Task directions: Your task is to copy exactly the lines from the line containing "This screenshot has width=1080, height=563." through the end of the listing below, with pictures left out.

Study material:
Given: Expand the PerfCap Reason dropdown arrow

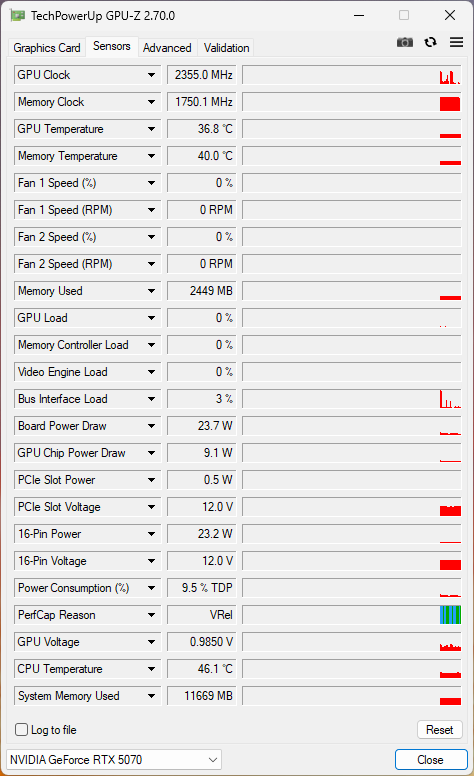Looking at the screenshot, I should pos(151,615).
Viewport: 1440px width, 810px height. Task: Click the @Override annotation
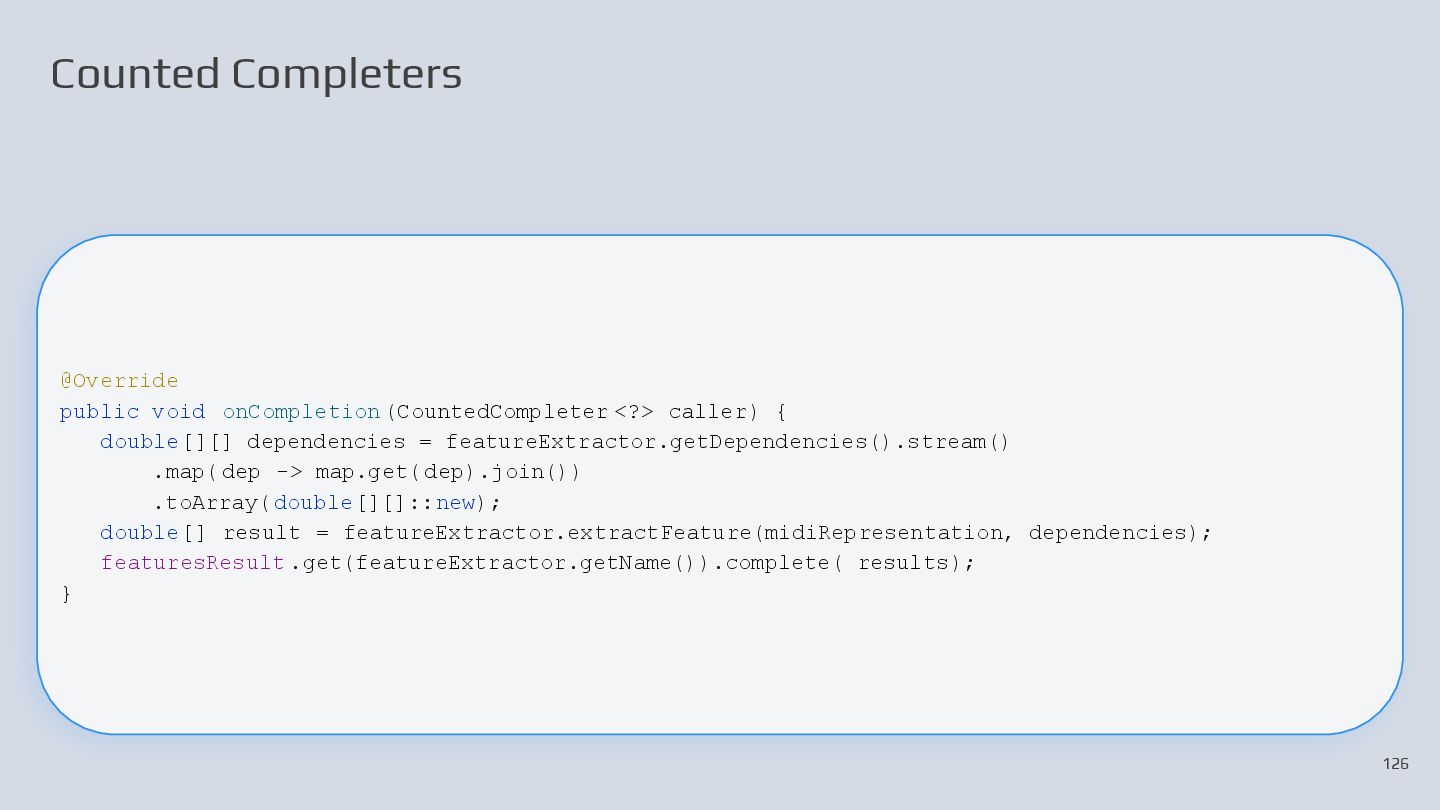pyautogui.click(x=119, y=381)
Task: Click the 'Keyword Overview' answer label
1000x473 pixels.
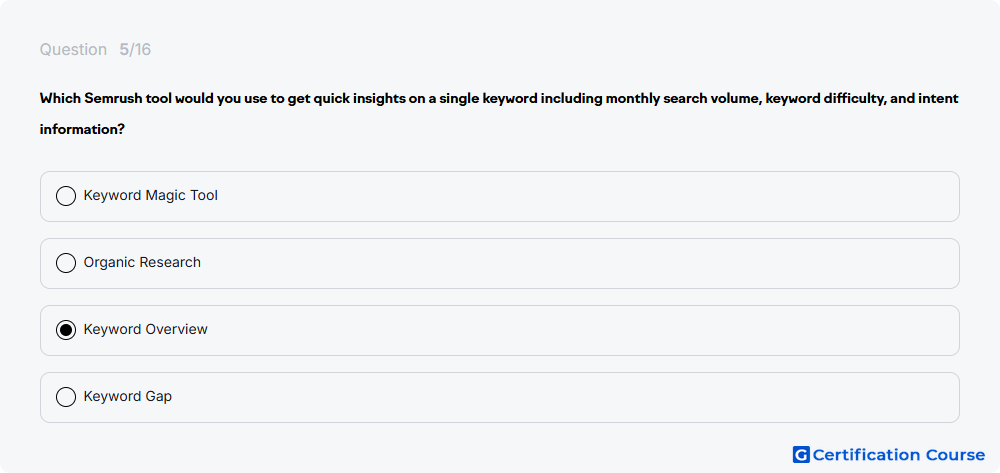Action: point(145,330)

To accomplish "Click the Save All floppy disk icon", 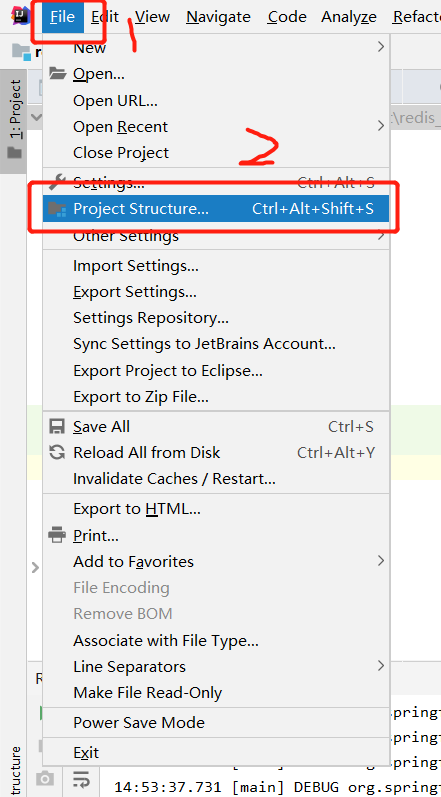I will point(57,426).
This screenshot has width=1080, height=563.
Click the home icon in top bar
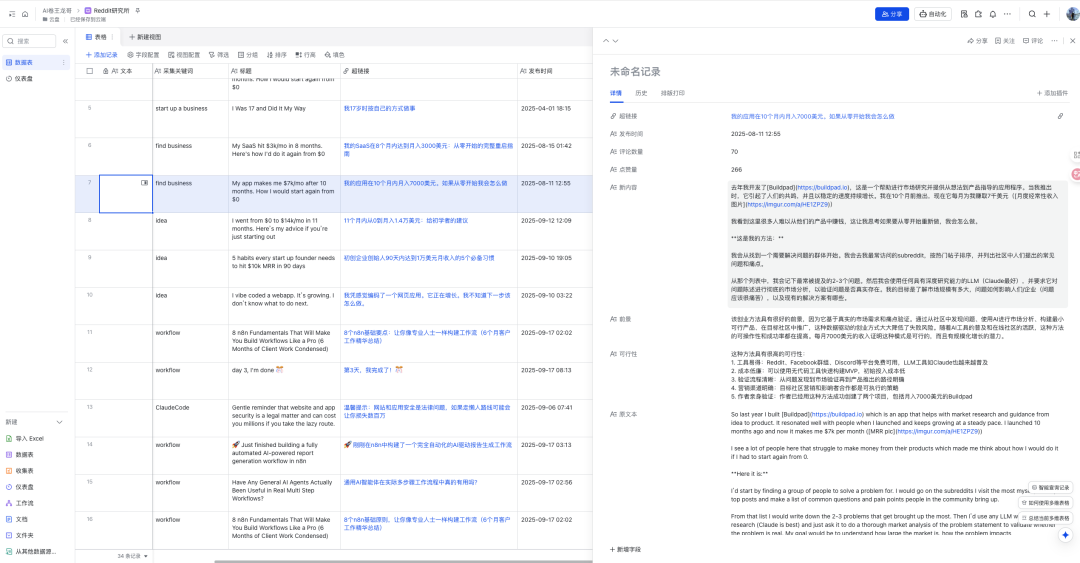point(25,14)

Result of the exercise:
This screenshot has width=1080, height=563.
Click the home icon in top bar
point(25,14)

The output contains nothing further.